CONSIGNES:
a) Modifiez le passage de l'extrait sur Saint-Tropez en commençant par « Copyright des photos » et en terminant par « autour d’un lavoir. » : réécrivez-le en remplaçant « village de pêcheurs » par « port de pêche ».
b) Prolongez l'extrait sur Saint-Tropez et le peintre Jean-François Carle au-delà de sa dernière phrase.

EXTRAIT DU TEXTE:
•••••
Copyright des photos A. Bordier et JM Imbert

Saint-Tropez est réputé pour être pris d’assaut par la Jet Set et les milliardaires en pleine saison touristique. Mais ce village de pêcheurs est, aussi, un village qui donne l’inspiration à de nombreux peintres. Le dernier en date s’appelle Jean-François Carle. Cet ancien nom de l’humanitaire aurait quelque chose de Gauguin, de Matisse et du Petit Prince d’Antoine de Saint-Exupéry. Sa peinture intéresse des collectionneurs comme Jacques-Antoine Granjon ou encore la famille Porsche. Mélodie picturale autour d’un lavoir.

Il est là, au milieu de ses amis, avec son épouse, ses proches, des galeristes, des collectionneurs et des amateurs qui viennent du monde entier : d’Allemagne, de Dubaï, du Liban, des Etats-Unis, etc. Que sont-ils venus faire dans ce magnifique Lavoir Vasserot, transformé en galerie éphémère ? Il faut les imaginer ces femmes, ces mères de famille, ces enfants, dans les années 50-60, venir laver leur linge dans les trois bassins de pierre : un pour la couleur, un pour le blanc et un dernier pour le rinçage. C’était l’époque des grandes eaux.
•••••
DONNÉES AFFICHÉES:
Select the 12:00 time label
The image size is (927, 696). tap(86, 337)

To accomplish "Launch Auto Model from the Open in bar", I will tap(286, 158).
•••••
RÉPONSES RÉDIGÉES:
a)
Copyright des photos A. Bordier et JM Imbert

Saint-Tropez est réputé pour être pris d’assaut par la Jet Set et les milliardaires en pleine saison touristique. Mais ce port de pêche est, aussi, un village qui donne l’inspiration à de nombreux peintres. Le dernier en date s’appelle Jean-François Carle. Cet ancien nom de l’humanitaire aurait quelque chose de Gauguin, de Matisse et du Petit Prince d’Antoine de Saint-Exupéry. Sa peinture intéresse des collectionneurs comme Jacques-Antoine Granjon ou encore la famille Porsche. Mélodie picturale autour d’un lavoir.

b)
« Cet endroit est magnifique et parfait à la fois », commence Jean-François Carle, qui accueille un verre à la main et le sourire aux lèvres son public. « Nous sommes des amis d’enfance. Nous nous sommes connus à l’école » continuent Guy de Verville et Hubert Nemoz, de Marseille. Jean-François Carle, vit à La Garde-Freinet, un petit village joli comme un tableau fleuri, qui se situe dans l’arrière-pays du Golfe de Saint-Tropez.  Il a installé ses couleurs, ses pinceaux et ses toiles à Saint-Tropez, pour quelques jours.

Cela fait, déjà, 20 ans, que La Garde-Freinet, peuplé de moins de 2 000 habitants à l’année, est devenu pour toute la famille, le village où il fait bon peindre, bon rire et bon vivre. Finis les grands voyages en Afrique et les expéditions humanitaires au bout du monde. Fini le Rwanda si félin et si vert avec ses innombrables collines. Celle de La Garde-Freinet lui va à ravir. Il y a reçu une sorte de révélation : « Tu seras peintre, mon neveu ! » C’est, en tout cas, ce qu’aurait pu dire sa tante.

Une histoire de famille : de tante à neveu

Quand on plonge dans l’histoire familiale de Jean-François, son arbre généalogique ressemble à un pinceau d’artiste inversé, avec plusieurs manches. La garniture, les poils naturels sont leurs racines, enfouies profondément dans leur terre ancestrale. Et les manches sont leurs ramures…

Il est vrai que du côté paternel, la famille prend des allures à la Pagnol, surtout quand on situe l’enracinement familial au-dessus des Solans, près d’Aubagne, non loin de la Font de Mai et du massif de Garlaban, la montagne de Pagnol. Le grand-père de Jean-François était responsable d’une petite agence bancaire locale.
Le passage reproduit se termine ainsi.